Meanwhile, a memory of the past, Bulgaria, unwittingly complicit in a very different kind of Irish revolution 32 years ago, slip into the old town virtually unnoticed.

This is a game that was more deserving of a home in Tallaght Stadium.

Their most notable player might just as well be called "Someone Ineverheardov".

Ireland, too, are unloved and almost unrecognisable, but sprinkled with debutants and others looking for fringe benefits.

McCarthy, who in his first spell so often felt shadowed by the under-age achievements of Brian Kerr, is conscious that a youthful fling is necessary.

The clamour for 'Kenny's Kids' will grow in volume and last night, McCarthy was eager to see if there was another hungry young breed bristling for attention.

In a team featuring two debutants, only one player had more than 15 caps and seven of the team were in single figures.

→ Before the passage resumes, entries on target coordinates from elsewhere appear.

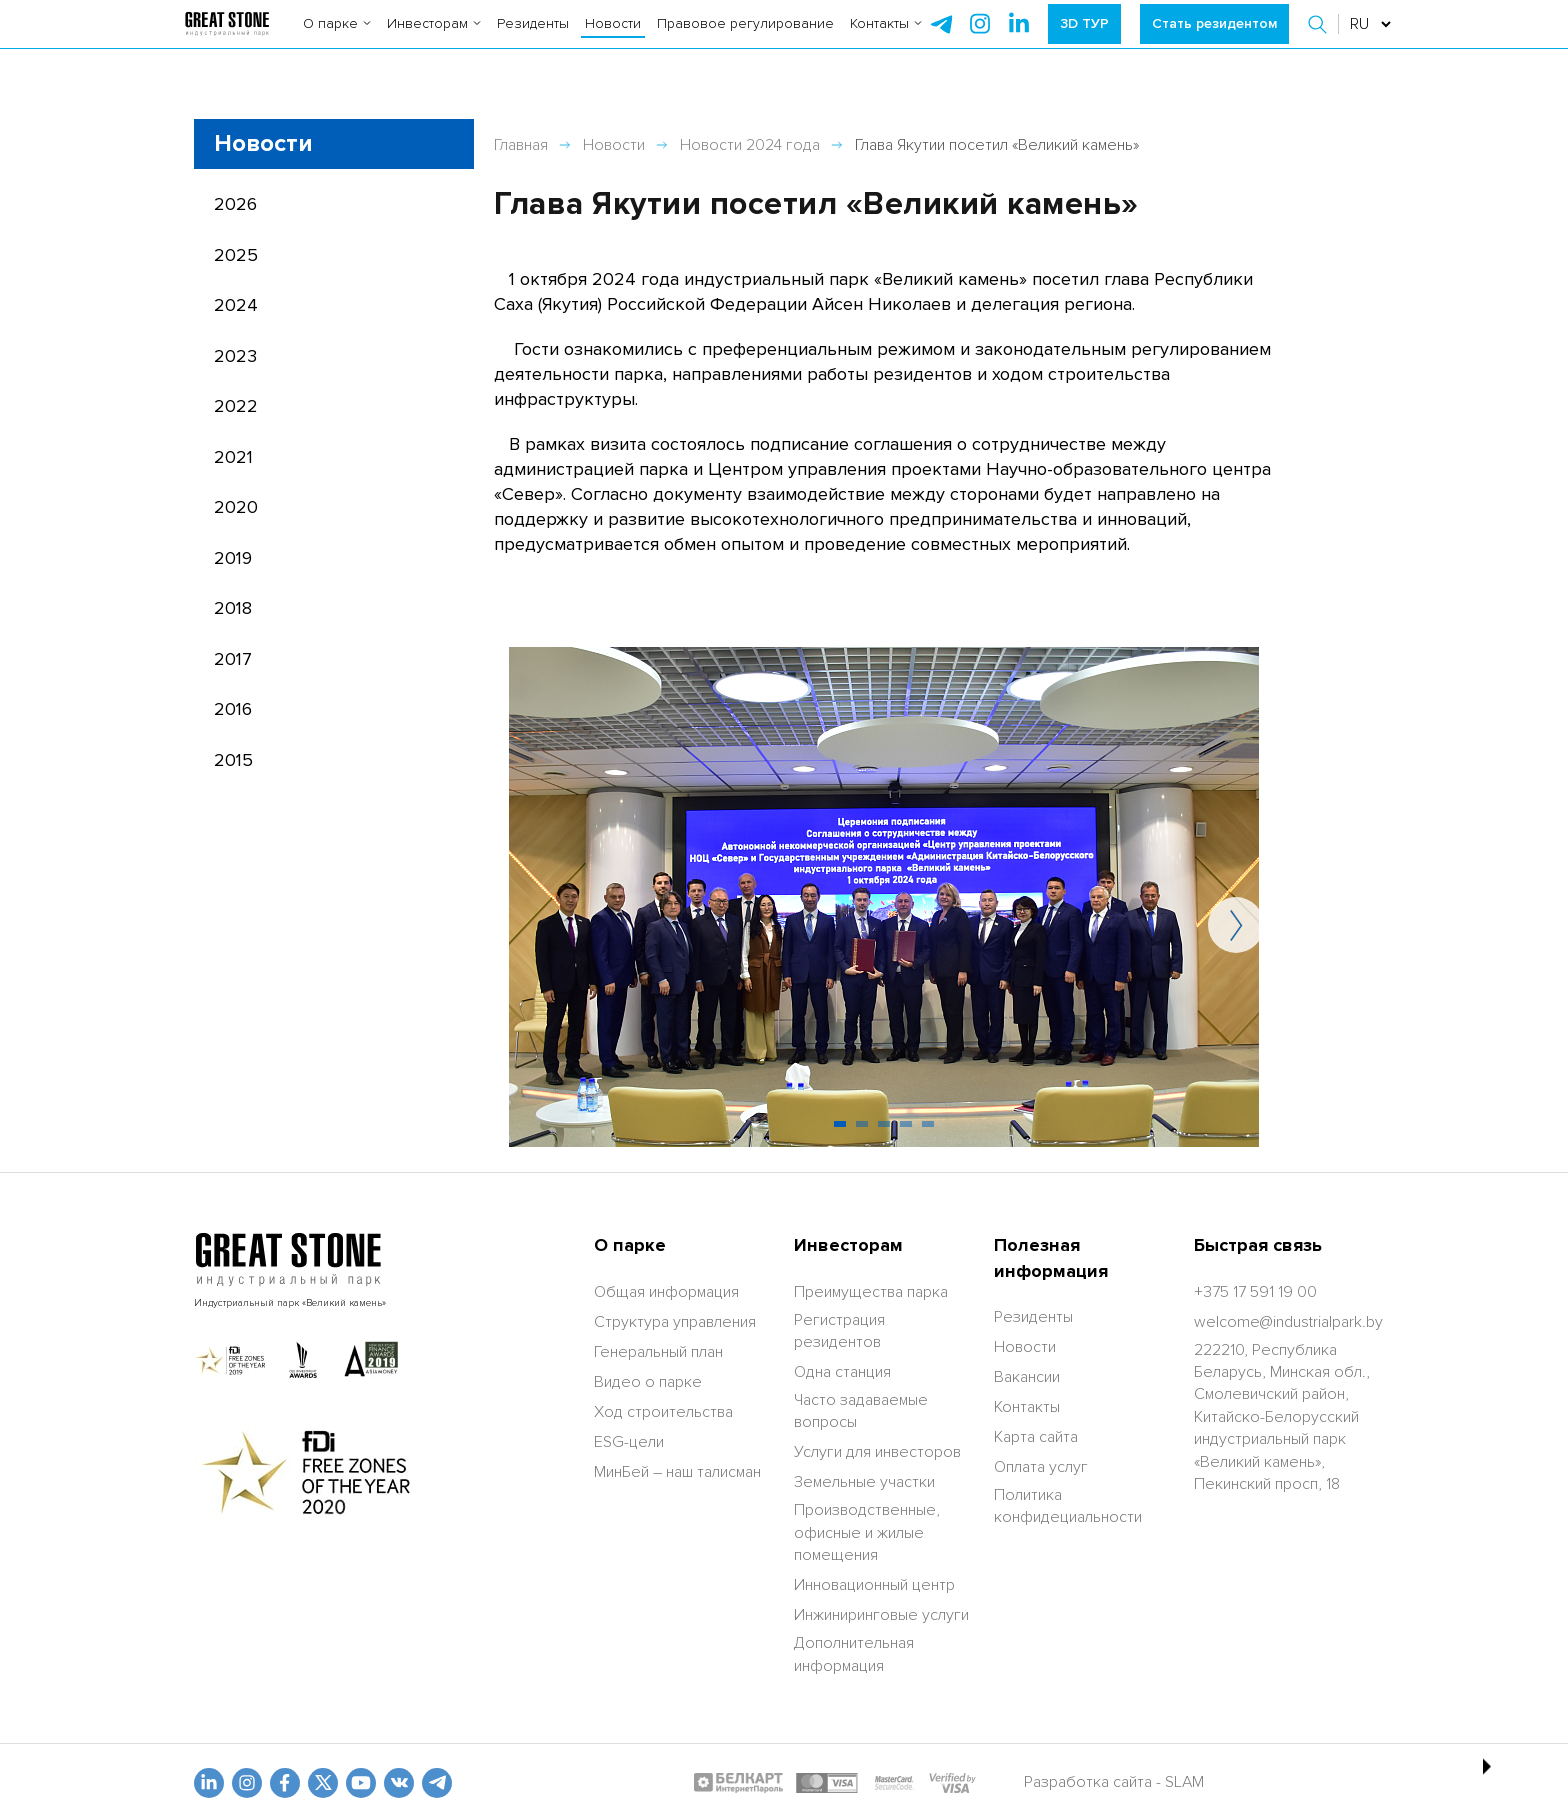 This screenshot has height=1818, width=1568. I want to click on 2016, so click(233, 709).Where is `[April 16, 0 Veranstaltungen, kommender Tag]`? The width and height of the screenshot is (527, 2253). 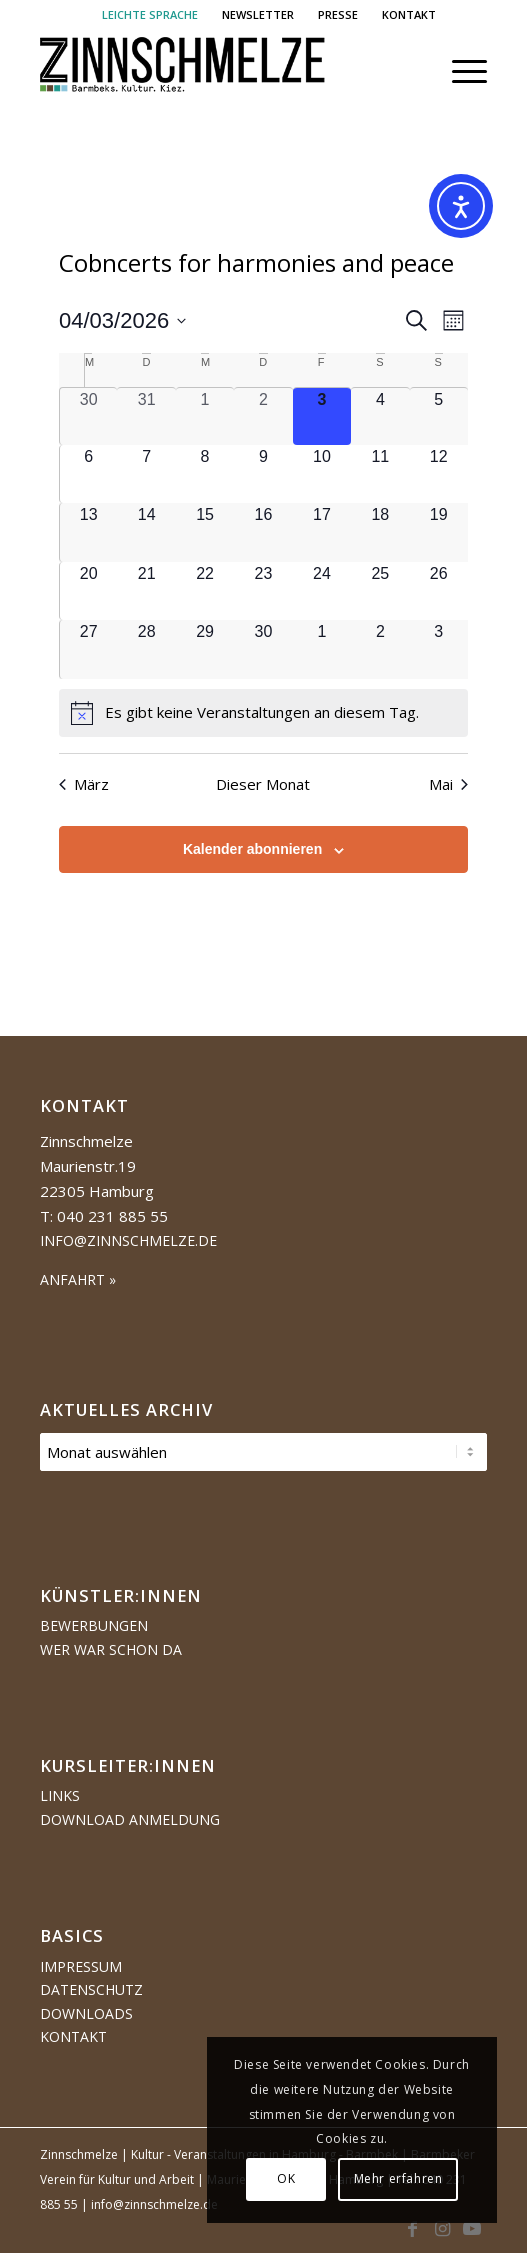
[April 16, 0 Veranstaltungen, kommender Tag] is located at coordinates (263, 532). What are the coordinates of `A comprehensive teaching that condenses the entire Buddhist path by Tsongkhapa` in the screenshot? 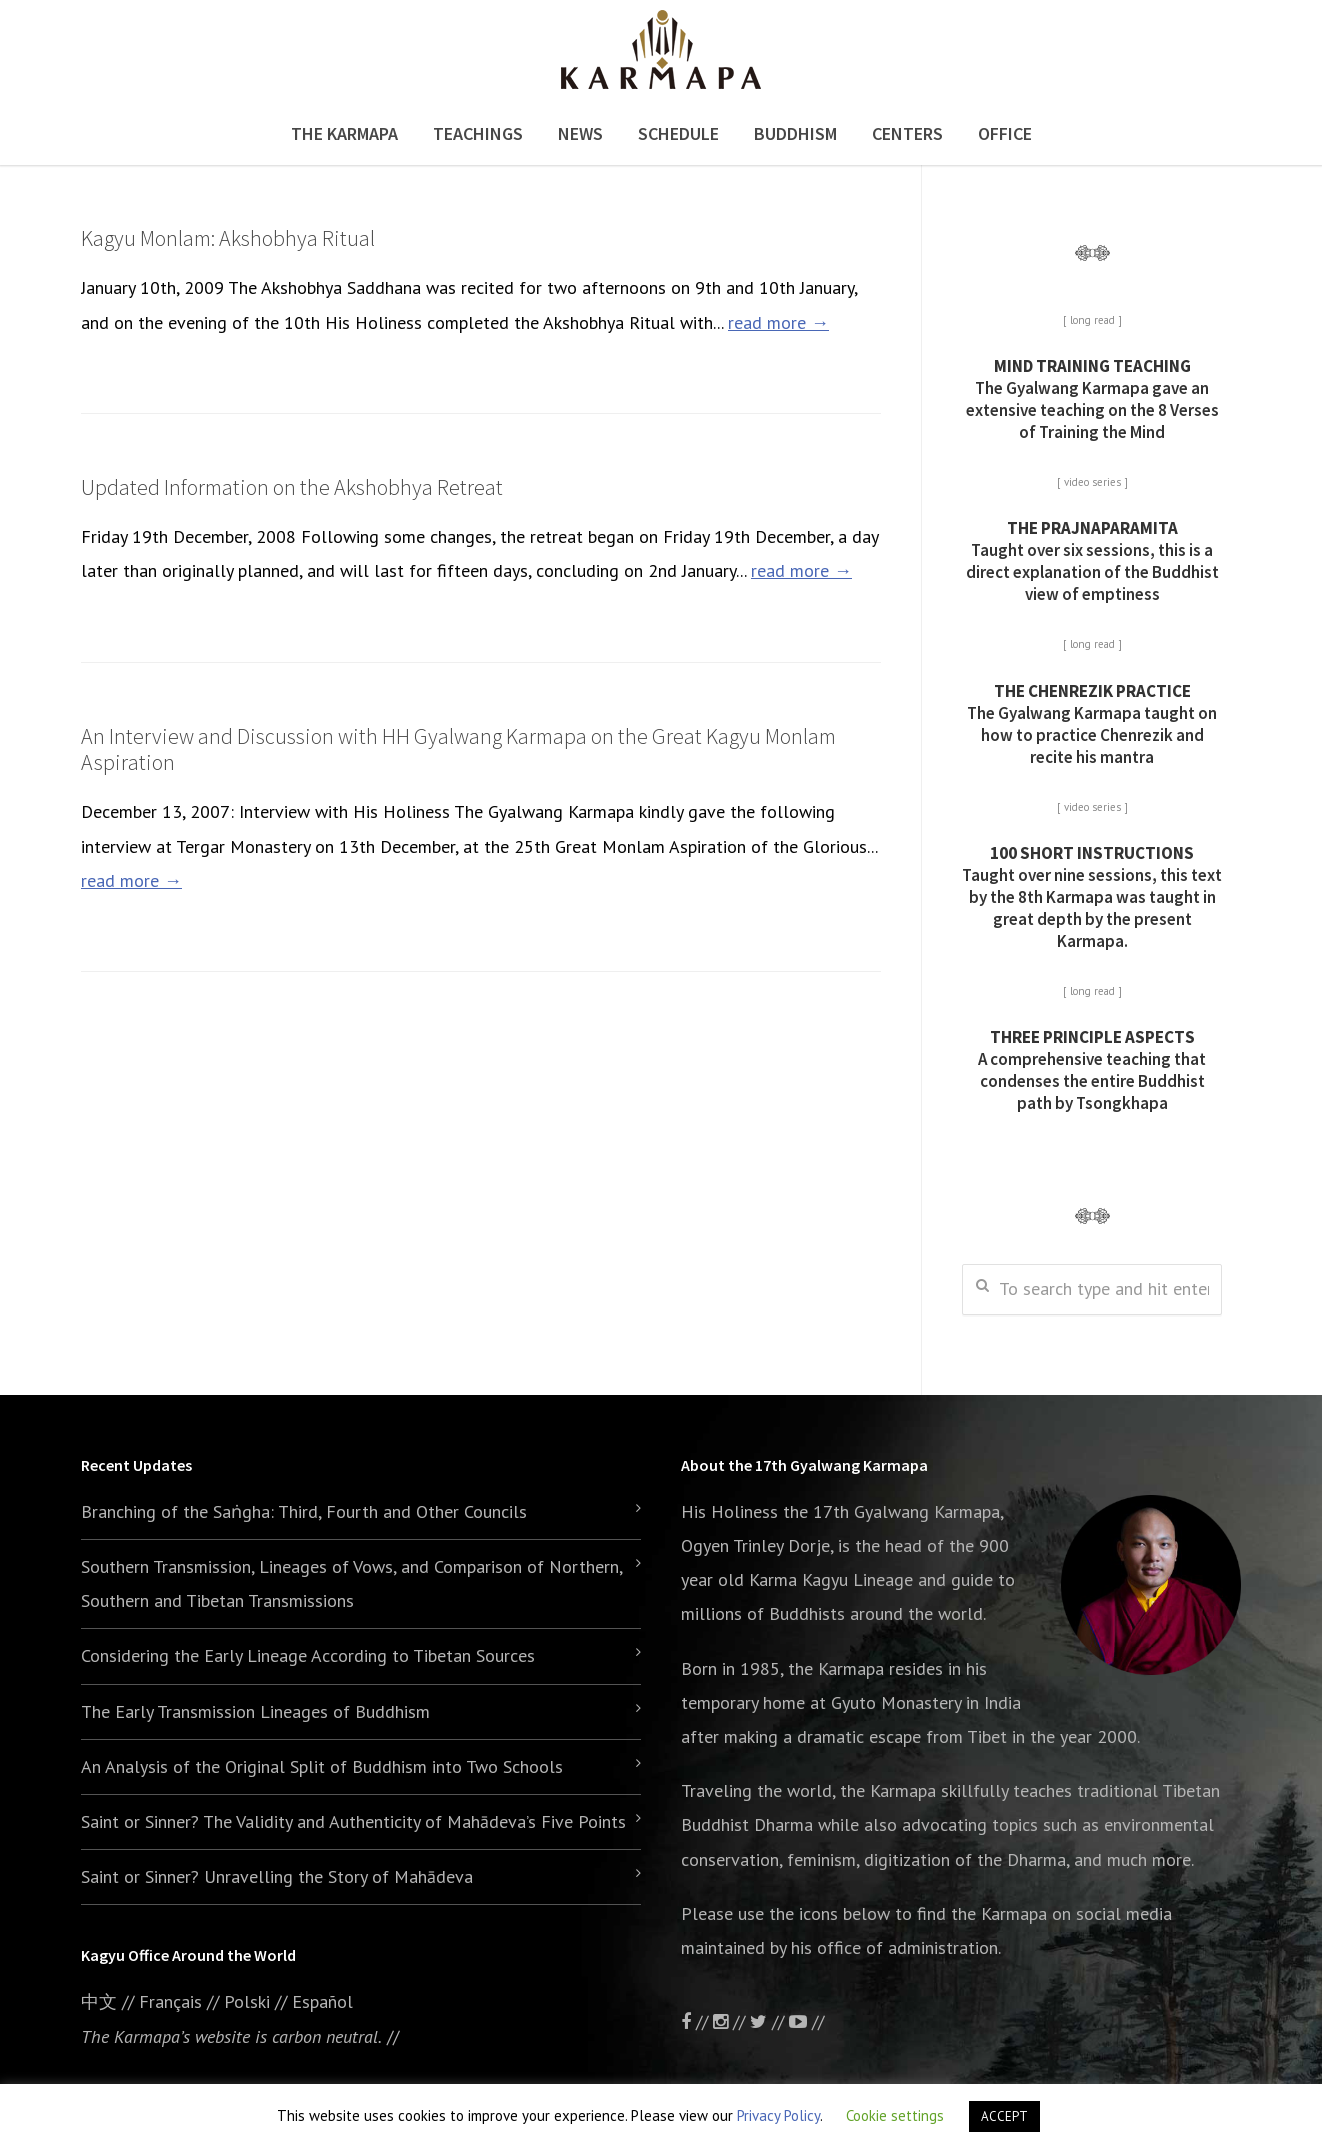 It's located at (1092, 1070).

A friendly without fire is no breeding ground. With tackling and intensity disallowed, there was no pressure on performance so it all seemed like an exercise in contrivance.

It was a gentle stroll of irrelevance, a polite exchange of passing niceties that remain mostly harmless.

Josh Cullen, of Charlton, stands out from the listless crowd, bringing energy on both sides of the ball, poise with it and passion without.

His is a decent, and more vibrant, impression of Glenn Whelan.

Jack Byrne's arrival injects some life into the crowd and the contest, a diminutive throwback to his equally inner city playmaking predecessor, Wes Hoolahan.

He is now a live option to bring subtlety where there is so little.

Yet few others are willing to take the same bold gamble.

Safety first. It echoes the manager, the safe pair of hands whose short-term existence is predicated upon getting his team to next summer's party.

Things improved after the break with a pleasing late flurry but perhaps the only issue this friendly resolved is that very few of these players will be involved in that quest.

It is almost certain that one, if not more, of 'Kenny's Kids' will.